Activity:
Every line below that carries the word "heading" needs to be copied.

── Data extract

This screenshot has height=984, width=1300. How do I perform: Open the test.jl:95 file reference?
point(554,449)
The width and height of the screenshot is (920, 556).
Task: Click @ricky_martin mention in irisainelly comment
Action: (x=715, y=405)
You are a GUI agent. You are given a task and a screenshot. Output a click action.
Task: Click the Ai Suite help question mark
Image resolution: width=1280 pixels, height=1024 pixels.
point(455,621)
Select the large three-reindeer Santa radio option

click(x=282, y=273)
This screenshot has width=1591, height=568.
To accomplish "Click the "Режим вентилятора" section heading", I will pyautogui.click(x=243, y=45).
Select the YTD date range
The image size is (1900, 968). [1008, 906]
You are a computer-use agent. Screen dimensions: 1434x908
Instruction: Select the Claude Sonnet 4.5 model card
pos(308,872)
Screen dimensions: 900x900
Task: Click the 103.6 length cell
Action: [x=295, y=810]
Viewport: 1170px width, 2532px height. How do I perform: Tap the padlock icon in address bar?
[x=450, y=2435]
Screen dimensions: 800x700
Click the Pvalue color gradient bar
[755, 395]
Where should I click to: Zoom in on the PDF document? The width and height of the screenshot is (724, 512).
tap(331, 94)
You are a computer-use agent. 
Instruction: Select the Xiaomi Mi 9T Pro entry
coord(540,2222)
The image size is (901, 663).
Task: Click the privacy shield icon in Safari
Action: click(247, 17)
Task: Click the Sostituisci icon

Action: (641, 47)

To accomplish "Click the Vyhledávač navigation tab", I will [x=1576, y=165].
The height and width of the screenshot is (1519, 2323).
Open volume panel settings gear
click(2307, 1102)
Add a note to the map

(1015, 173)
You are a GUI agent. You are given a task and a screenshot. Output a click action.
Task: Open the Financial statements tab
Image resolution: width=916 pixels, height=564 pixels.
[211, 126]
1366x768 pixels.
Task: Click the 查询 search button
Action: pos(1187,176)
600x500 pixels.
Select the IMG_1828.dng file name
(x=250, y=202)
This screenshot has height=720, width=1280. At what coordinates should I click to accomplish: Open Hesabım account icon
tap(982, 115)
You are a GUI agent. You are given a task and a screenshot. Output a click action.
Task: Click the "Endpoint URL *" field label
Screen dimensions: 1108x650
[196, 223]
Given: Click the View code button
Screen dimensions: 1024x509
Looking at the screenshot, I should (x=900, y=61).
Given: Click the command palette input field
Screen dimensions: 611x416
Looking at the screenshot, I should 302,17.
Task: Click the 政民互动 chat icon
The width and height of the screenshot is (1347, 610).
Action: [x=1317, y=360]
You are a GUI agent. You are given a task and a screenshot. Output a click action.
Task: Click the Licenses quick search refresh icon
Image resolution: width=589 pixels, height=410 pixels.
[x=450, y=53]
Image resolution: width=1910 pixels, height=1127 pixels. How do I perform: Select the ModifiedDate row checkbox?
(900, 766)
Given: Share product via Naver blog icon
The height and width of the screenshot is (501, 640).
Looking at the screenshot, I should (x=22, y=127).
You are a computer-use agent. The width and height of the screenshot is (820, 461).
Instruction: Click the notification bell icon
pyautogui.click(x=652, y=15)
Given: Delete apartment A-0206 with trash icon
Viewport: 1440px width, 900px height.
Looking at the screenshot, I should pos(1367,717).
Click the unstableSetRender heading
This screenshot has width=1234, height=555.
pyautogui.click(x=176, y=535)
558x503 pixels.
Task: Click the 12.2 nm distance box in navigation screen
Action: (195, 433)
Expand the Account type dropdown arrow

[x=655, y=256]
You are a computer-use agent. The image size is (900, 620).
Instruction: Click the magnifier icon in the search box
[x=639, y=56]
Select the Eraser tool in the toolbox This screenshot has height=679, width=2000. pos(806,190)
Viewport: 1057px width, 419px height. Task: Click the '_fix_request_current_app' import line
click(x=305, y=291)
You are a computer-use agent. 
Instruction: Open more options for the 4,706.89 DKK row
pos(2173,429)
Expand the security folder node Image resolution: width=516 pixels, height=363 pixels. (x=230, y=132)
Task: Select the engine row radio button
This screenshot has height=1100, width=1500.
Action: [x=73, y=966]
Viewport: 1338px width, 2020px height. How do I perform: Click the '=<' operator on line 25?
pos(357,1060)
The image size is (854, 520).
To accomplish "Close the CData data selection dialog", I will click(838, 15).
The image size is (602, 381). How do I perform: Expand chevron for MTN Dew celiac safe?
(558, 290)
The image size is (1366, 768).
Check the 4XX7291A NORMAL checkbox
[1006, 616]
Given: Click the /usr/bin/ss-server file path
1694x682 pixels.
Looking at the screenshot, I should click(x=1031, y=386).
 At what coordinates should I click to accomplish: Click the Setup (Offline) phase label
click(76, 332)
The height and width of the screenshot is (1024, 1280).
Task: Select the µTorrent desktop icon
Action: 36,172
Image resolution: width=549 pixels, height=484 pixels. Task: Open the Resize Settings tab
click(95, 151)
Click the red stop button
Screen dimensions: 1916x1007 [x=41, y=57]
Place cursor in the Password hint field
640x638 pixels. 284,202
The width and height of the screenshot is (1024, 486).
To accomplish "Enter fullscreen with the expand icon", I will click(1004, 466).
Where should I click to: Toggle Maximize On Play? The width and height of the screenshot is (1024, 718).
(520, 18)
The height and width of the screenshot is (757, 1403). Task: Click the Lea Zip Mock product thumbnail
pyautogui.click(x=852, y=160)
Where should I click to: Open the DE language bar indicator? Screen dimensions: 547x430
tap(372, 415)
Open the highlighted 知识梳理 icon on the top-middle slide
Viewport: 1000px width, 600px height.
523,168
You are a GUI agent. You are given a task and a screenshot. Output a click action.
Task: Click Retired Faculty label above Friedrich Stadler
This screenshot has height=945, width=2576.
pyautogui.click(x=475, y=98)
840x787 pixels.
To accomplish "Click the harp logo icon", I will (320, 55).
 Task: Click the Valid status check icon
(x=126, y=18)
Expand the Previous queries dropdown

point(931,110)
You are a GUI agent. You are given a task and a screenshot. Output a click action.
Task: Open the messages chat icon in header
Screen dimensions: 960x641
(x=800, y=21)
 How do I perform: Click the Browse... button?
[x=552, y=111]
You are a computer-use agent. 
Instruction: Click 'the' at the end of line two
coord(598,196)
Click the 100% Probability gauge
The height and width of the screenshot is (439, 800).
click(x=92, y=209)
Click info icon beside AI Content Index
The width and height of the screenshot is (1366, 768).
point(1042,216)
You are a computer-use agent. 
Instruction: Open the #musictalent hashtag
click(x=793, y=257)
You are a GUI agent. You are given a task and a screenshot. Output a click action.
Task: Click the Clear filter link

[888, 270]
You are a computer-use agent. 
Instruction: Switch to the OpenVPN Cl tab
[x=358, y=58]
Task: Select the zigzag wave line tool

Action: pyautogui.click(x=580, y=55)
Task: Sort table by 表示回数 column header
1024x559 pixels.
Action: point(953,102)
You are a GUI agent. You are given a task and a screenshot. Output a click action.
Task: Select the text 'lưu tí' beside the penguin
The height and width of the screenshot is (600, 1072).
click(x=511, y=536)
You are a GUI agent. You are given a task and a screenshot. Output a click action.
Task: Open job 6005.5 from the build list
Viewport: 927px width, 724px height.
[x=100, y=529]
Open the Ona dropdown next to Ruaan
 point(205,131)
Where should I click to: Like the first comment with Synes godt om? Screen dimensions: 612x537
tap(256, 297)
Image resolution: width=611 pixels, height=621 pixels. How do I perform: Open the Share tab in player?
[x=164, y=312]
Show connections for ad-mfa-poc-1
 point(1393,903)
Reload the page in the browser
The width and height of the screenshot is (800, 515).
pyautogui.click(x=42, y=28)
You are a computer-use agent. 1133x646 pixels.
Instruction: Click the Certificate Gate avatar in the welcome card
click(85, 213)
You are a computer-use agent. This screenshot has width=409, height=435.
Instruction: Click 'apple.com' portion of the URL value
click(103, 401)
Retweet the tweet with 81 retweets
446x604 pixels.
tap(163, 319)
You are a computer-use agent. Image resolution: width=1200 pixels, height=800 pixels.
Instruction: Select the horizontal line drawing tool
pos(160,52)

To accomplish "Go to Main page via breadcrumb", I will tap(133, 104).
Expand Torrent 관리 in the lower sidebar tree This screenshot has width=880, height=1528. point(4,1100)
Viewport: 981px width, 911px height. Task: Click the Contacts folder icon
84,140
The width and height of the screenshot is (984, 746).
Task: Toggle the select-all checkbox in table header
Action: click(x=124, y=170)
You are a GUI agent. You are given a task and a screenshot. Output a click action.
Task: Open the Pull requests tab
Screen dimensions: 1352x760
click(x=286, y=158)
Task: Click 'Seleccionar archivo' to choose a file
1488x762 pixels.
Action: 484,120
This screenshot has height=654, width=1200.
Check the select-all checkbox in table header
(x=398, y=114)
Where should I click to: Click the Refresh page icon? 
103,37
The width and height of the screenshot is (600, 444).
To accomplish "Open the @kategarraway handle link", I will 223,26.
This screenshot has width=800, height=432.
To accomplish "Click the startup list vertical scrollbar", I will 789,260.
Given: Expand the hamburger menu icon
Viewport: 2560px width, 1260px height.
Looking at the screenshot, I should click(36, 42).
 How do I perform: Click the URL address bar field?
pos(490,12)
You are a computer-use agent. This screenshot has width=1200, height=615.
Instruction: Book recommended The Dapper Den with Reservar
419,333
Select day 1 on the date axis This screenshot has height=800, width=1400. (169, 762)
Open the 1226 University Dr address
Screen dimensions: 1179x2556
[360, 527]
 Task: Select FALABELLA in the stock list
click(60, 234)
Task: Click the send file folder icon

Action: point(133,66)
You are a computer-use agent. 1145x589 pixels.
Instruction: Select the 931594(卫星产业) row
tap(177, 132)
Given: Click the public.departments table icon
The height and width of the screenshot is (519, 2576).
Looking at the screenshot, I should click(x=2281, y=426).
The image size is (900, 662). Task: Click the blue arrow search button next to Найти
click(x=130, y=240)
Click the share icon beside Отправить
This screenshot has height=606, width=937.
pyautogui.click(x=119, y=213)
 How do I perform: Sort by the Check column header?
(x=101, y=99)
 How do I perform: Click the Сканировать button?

────

Exercise response:
To accomplish "Click the "Режим вентилятора" section heading", I will pyautogui.click(x=243, y=45).
Click the unstableSetRender heading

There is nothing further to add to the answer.